* _Extracted information_:
+---+

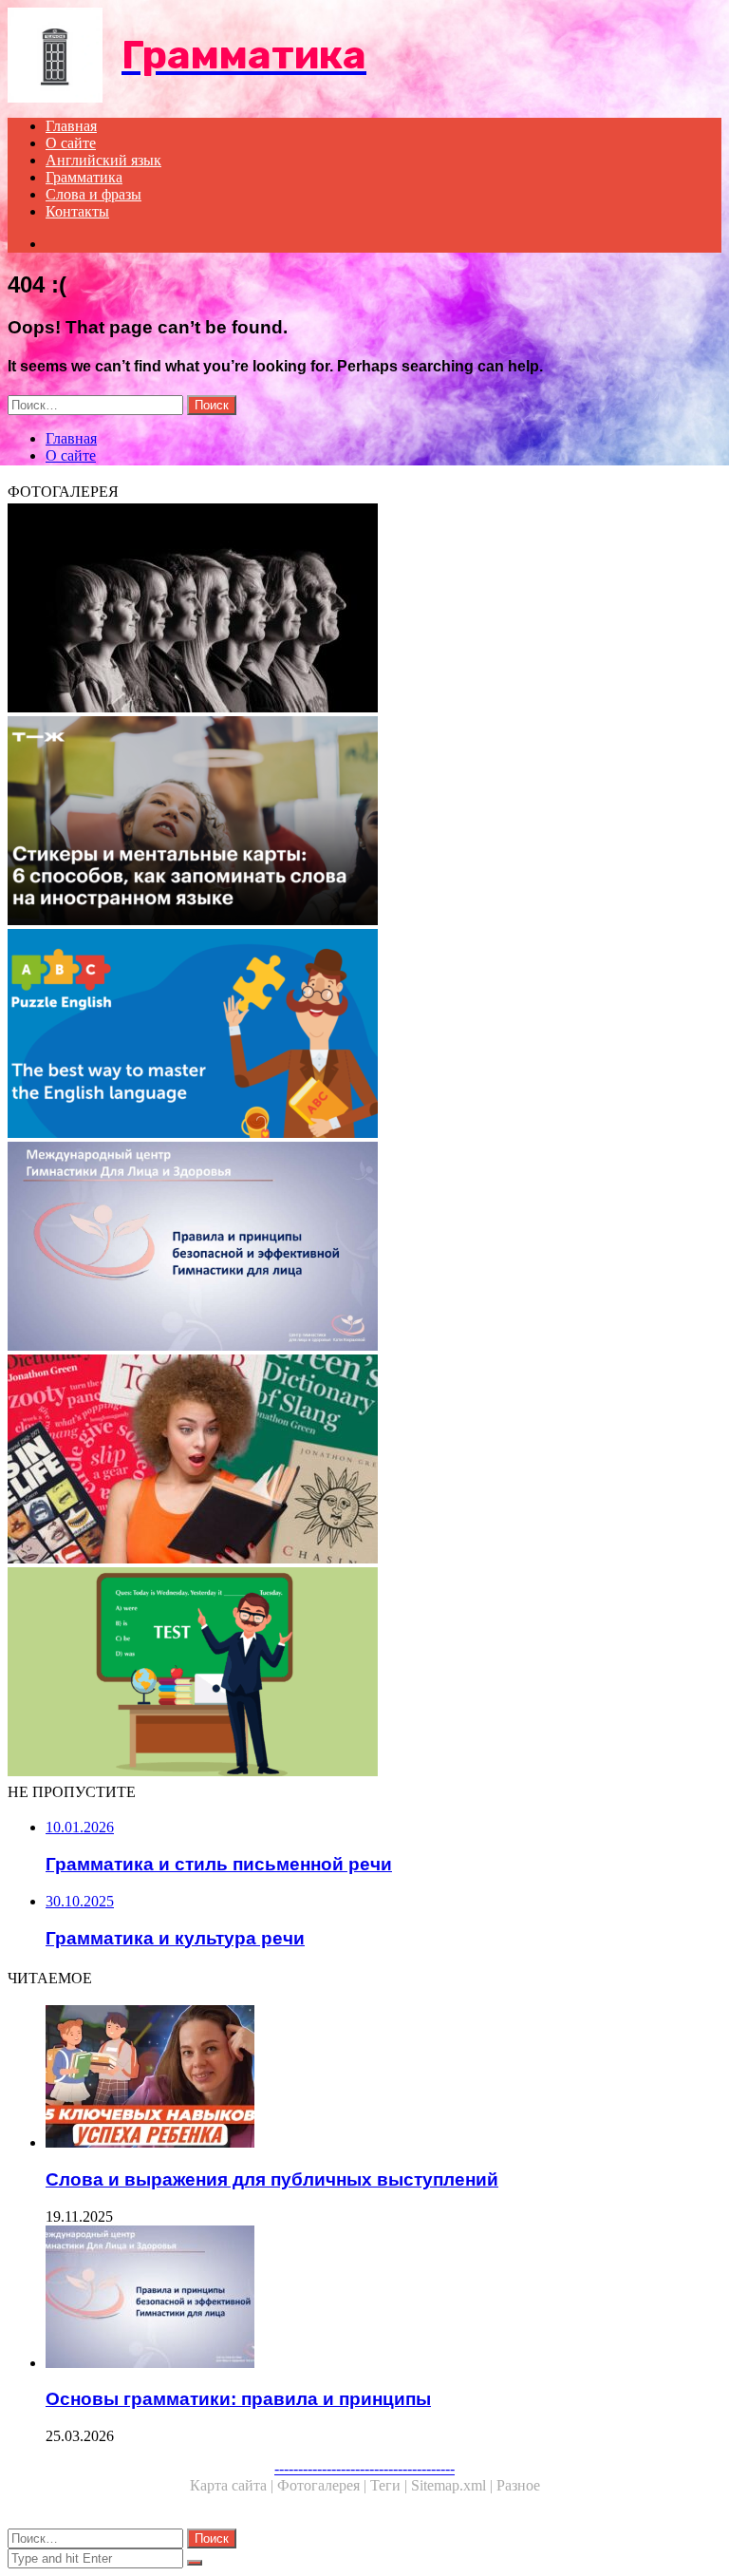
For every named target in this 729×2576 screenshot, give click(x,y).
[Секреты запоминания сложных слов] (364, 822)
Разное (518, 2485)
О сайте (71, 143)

+---+

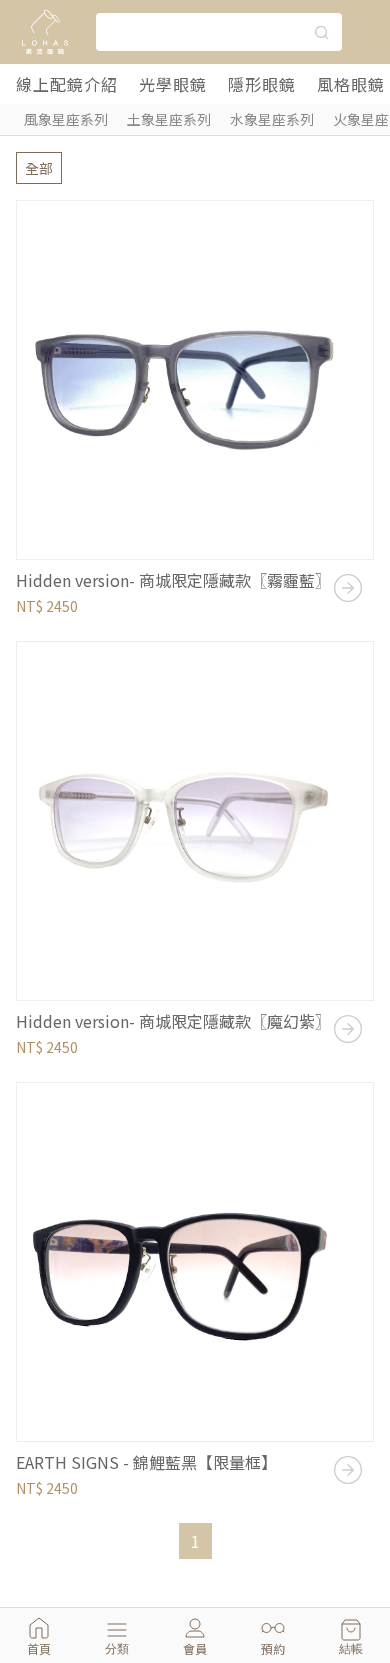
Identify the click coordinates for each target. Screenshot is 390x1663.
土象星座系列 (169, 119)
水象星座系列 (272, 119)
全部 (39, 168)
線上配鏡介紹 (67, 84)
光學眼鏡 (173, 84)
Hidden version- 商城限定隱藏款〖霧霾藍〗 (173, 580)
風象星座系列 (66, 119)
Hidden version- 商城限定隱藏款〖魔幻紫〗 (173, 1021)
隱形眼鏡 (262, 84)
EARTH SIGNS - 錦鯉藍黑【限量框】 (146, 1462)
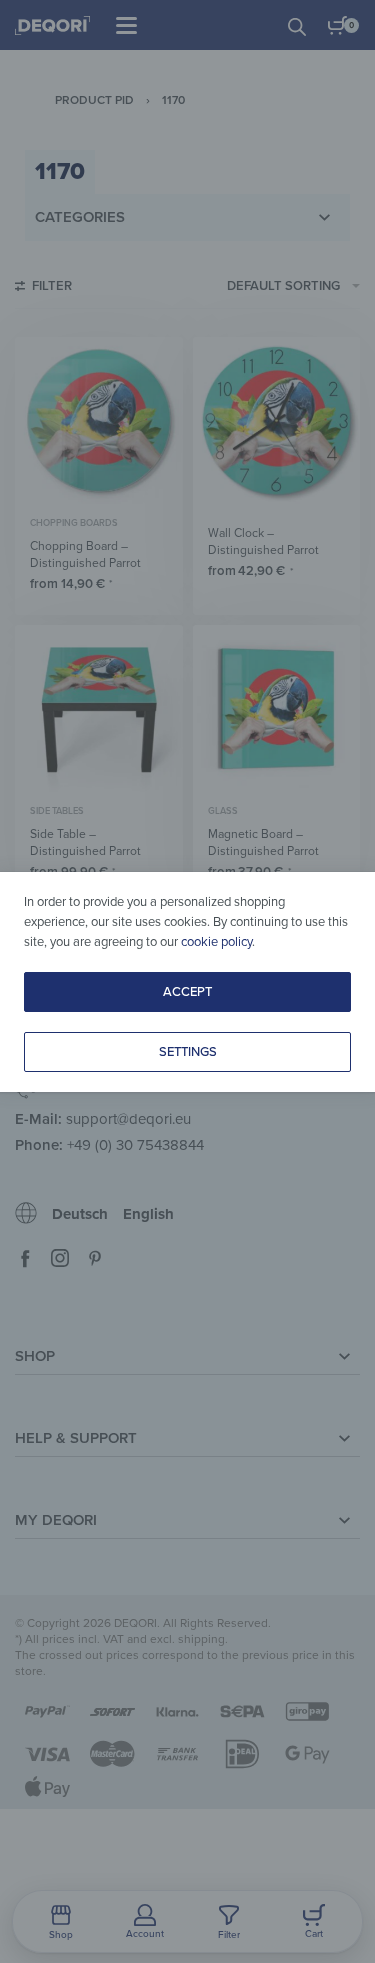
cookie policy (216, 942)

+---+

* _To do_: Look through the data above and return exactly the lines from the one that contains "For every named" to the one that contains "О сайте (71, 143)", inclusive, with nothing else.

* _Result of this task_:
For every named target in this 729×2576 screenshot, give click(x,y).
[Секреты запоминания сложных слов] (364, 822)
Разное (518, 2485)
О сайте (71, 143)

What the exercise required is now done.